Confused about How to Get Bigger Legs

One last thing to state about hypertrophy. People make the mistake in thinking that sacroplasmic hypertrophy is a bad thing because it’s “all show and no go”. The problem is in looking at the situation at one specific point in time.

I don’t know all the exact science behind it so this is just my opinion. What if a muscle grows bigger because of sacroplasmic hypertrophy and this bigger cross sectional area promotes an environment for more myofibrils to grow? You need both. You need a large cross sectional area and you need more myofibrils to fill it. You train to get big and also to train those new muscles to get stronger. I don’t think a newly grown muscle fiber is instantly strong. I think every single fiber has to grow stronger over time, just like how everything in nature grows over time.

I can compare strength to growing plants (or muscle fibers). Plant more seeds and provide them the resources necessary to grow. I want a huge forest full of big strong trees but those big trees have to start from somewhere. I’ll just keep buying more land and planting more seeds.

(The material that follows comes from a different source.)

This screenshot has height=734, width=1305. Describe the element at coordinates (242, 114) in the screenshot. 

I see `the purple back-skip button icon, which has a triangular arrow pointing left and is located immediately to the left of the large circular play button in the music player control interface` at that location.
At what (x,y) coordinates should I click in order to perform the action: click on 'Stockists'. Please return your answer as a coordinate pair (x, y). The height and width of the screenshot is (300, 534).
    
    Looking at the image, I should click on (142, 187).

It’s not a coincidence why the strongest people are super jacked.

[quote]Philly wrote:
That plus a fracture in my lower back disk have always made the squat too painful for me. [/quote]
Um other then one person…some of you guys are glossing over this important bit of info by the OP.

[quote]lift206 wrote:
One last thing to state about hypertrophy. People make the mistake in thinking that sacroplasmic hypertrophy is a bad thing because it’s “all show and no go”. The problem is in looking at the situation at one specific point in time.

I don’t know all the exact science behind it so this is just my opinion. What if a muscle grows bigger because of sacroplasmic hypertrophy and this bigger cross sectional area promotes an environment for more myofibrils to grow? You need both. You need a large cross sectional area and you need more myofibrils to fill it. You train to get big and also to train those new muscles to get stronger. I don’t think a newly grown muscle fiber is instantly strong. I think every single fiber has to grow stronger over time, just like how everything in nature grows over time.

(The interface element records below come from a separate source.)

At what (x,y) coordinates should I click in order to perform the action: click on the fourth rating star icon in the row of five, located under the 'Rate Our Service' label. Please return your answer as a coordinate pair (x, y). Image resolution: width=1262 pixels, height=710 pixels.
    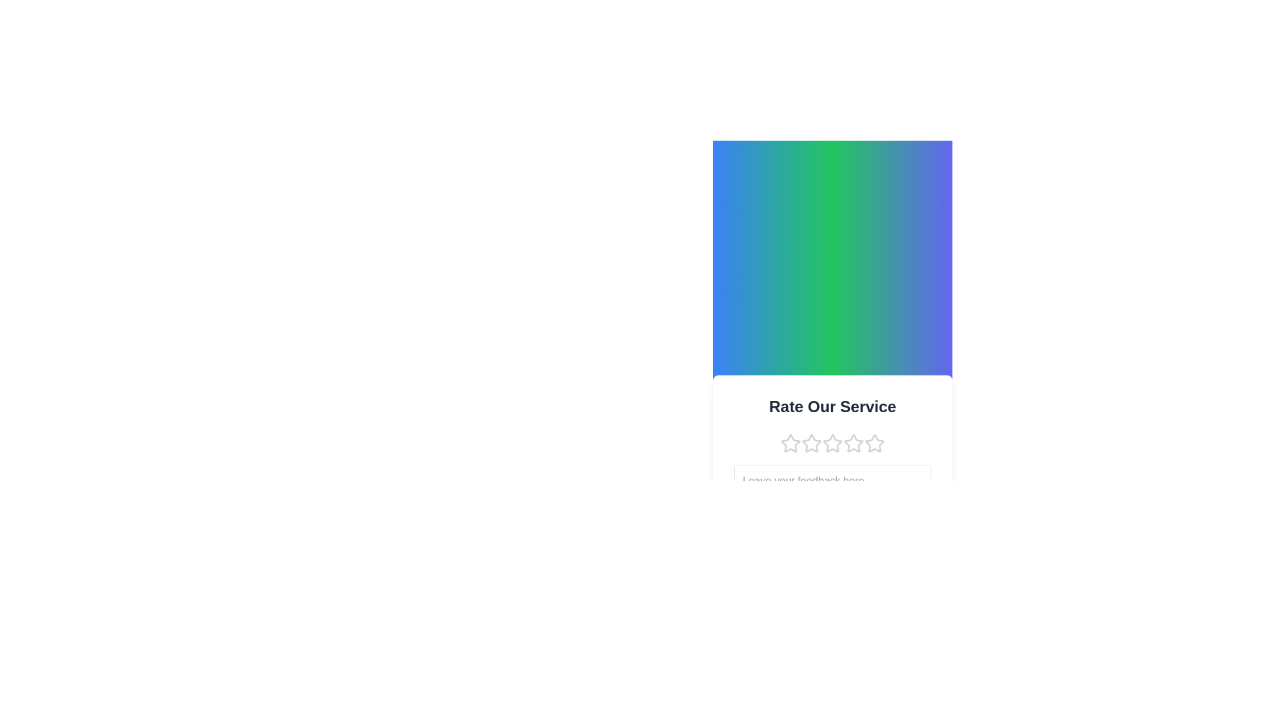
    Looking at the image, I should click on (832, 443).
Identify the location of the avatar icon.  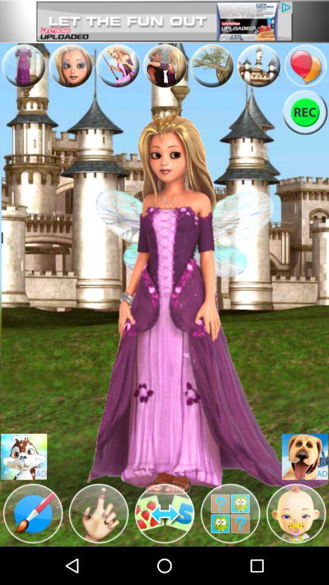
(211, 70).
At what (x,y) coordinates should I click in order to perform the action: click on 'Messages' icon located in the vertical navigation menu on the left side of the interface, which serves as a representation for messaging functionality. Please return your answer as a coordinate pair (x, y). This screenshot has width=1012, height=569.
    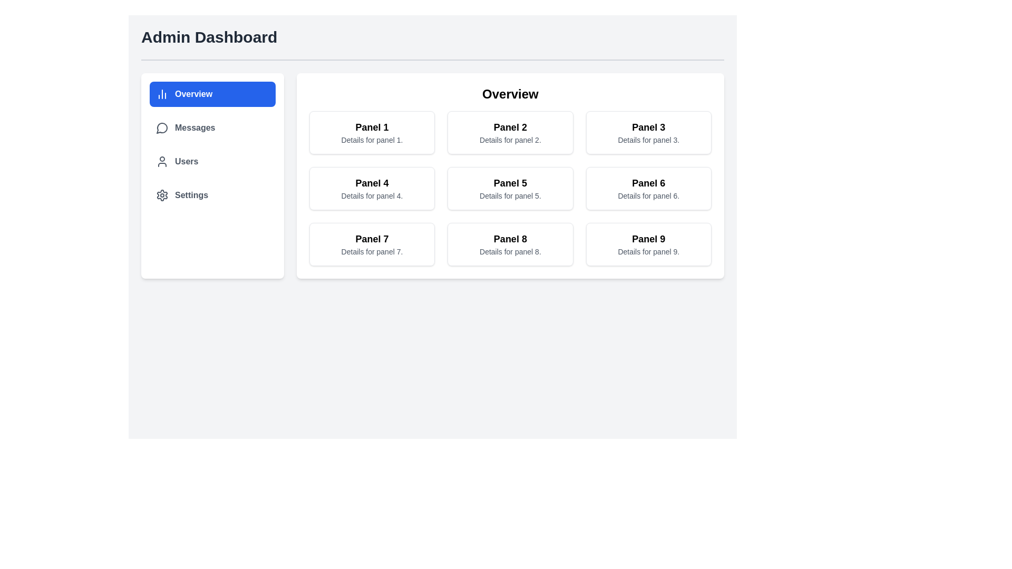
    Looking at the image, I should click on (161, 128).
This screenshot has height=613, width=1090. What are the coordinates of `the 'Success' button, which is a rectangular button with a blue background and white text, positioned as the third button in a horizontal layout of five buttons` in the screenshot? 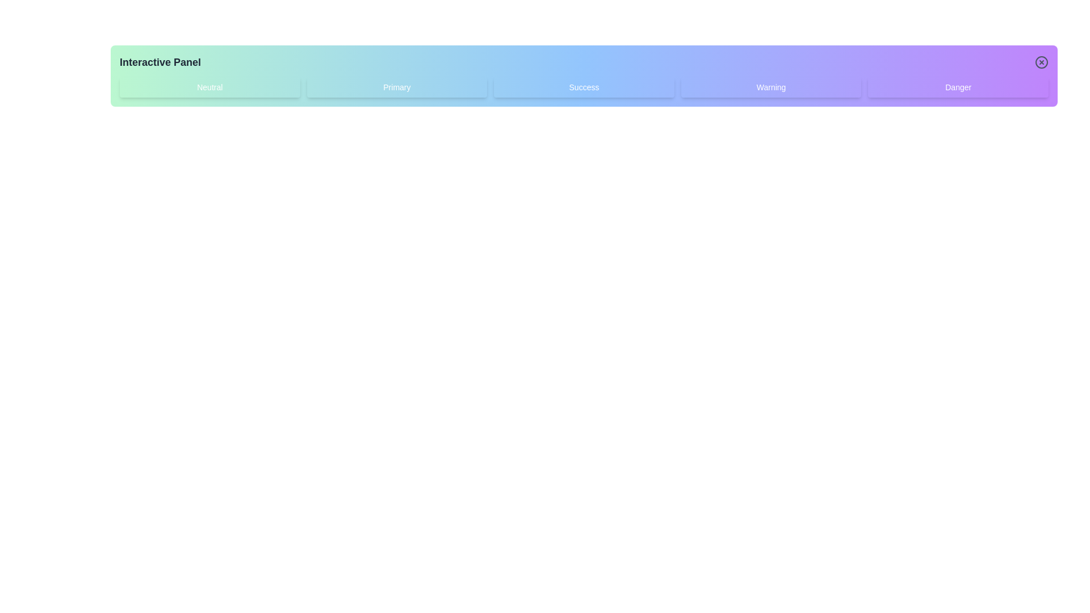 It's located at (584, 87).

I can compare strength to growing plants (or muscle fibers). Plant more seeds and provide them the resources necessary to grow. I want a huge forest full of big strong trees but those big trees have to start from somewhere. I’ll just keep buying more land and planting more seeds.

It’s not a coincidence why the strongest people are super jacked.[/quote]
“Sarcoplasmic hypertrophy” has never been proven to be able to occur separately, nor in disproportionate amounts, regardless of rep range.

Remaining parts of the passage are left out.